My mother always used to make the sauce too. All Italians do. When you make sauce, it’s like your trademark. Johnny always says that he can tell people by the sauce that they make. Everybody loves my sauce. My brother Frankie used to sit with a bowl of just my sauce and eat it like soup. He says I make the best sauce he ever had, and he is a gourmet. Goes to a lot of nice restaurants. His ex-wife always cooked really fancy suppers.

As Fournier found out over the course of her 12 hour interview with Jean, she exhibits strong relationships with all the brands that enable her core identity. Born in the same house as her mother, and her mother before that, Jean’s life revolves around the lives of the members of her family and community. Lacking a stable, or traditional, childhood, Jean takes great pride in her home, and finds stability in products that reflect the old way of doing things. Pastene tomatoes, Hunt’s Sauce, Bertolli Olive Oil, Contadina tomato paste, anything that she connects to her Italian heritage.

“You ask me how I know it is good tomatoes? I’ve been making the sauce for 40 years and you ask me how I know?”

It’s not so much that the brands define her, she merely uses them to cultivate her sense of self. And although Karen and Vicky exhibited somewhat different consumer-brand relationships, for each of them, Fournier was able to find plenty of emotional connections with brands that contributed to the exploration and validation of the three women’s central identities.

We’ve come a long way since Susan Fournier first published her study in the Journal of Consumer Research, in marts 1998. And while there’s still a long way to go, two decades later, we understand these brand relationships a little bit better.

For better or for worse, our culture is defined by our consumption habits. Perhaps that’s why, when George W. Bush was asked what Americans could do in the aftermath of the 9/11 tragedy, he urged them to simply go shopping.

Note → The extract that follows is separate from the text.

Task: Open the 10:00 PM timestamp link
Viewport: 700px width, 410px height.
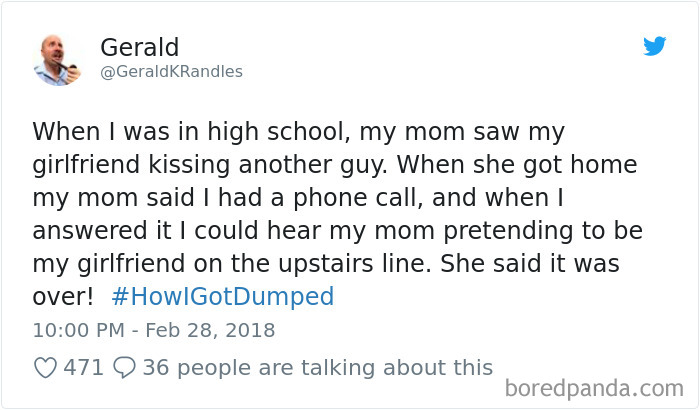Action: [79, 331]
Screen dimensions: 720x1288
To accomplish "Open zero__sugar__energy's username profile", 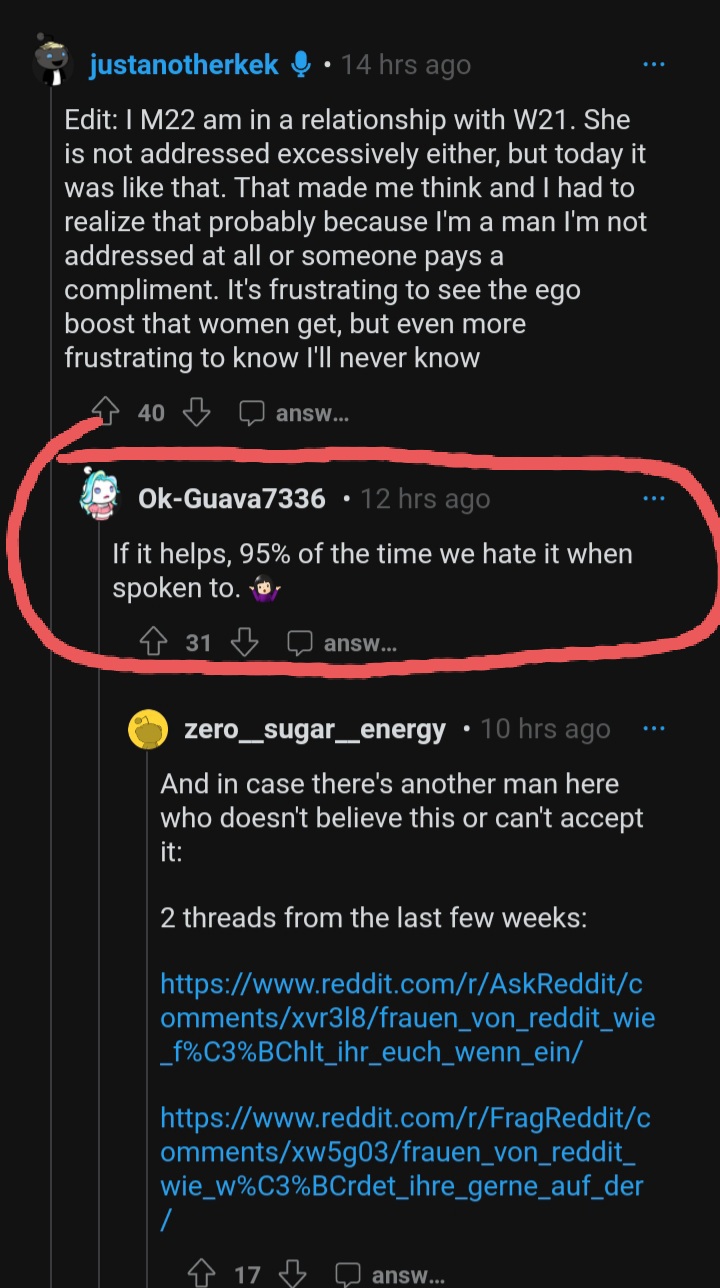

As foolish — to put it gently — as it sounds, he knew these little daily rituals give us a sense of normalcy, of comfort. They may not take the form of a can of Italian Kitchen Ready Tomatoes, and we may not even be aware of it, but they do.

And that’s why research on these brand-consumer relationships is so important. Learning more about these habits doesn’t make us materialists prone to mall fever and shopping sprees. On the contrary. The better our understanding of what drives our consumer behaviors and purchasing quirks, the more control we gain over our choices.

And perhaps, next time you see a bottle Evian water, expertly bottled and shipped from the pristine peaks of the French Alps, you won’t fall prey to the suggestion that a three dollar purchase will speed your ascent to the spiritual plane.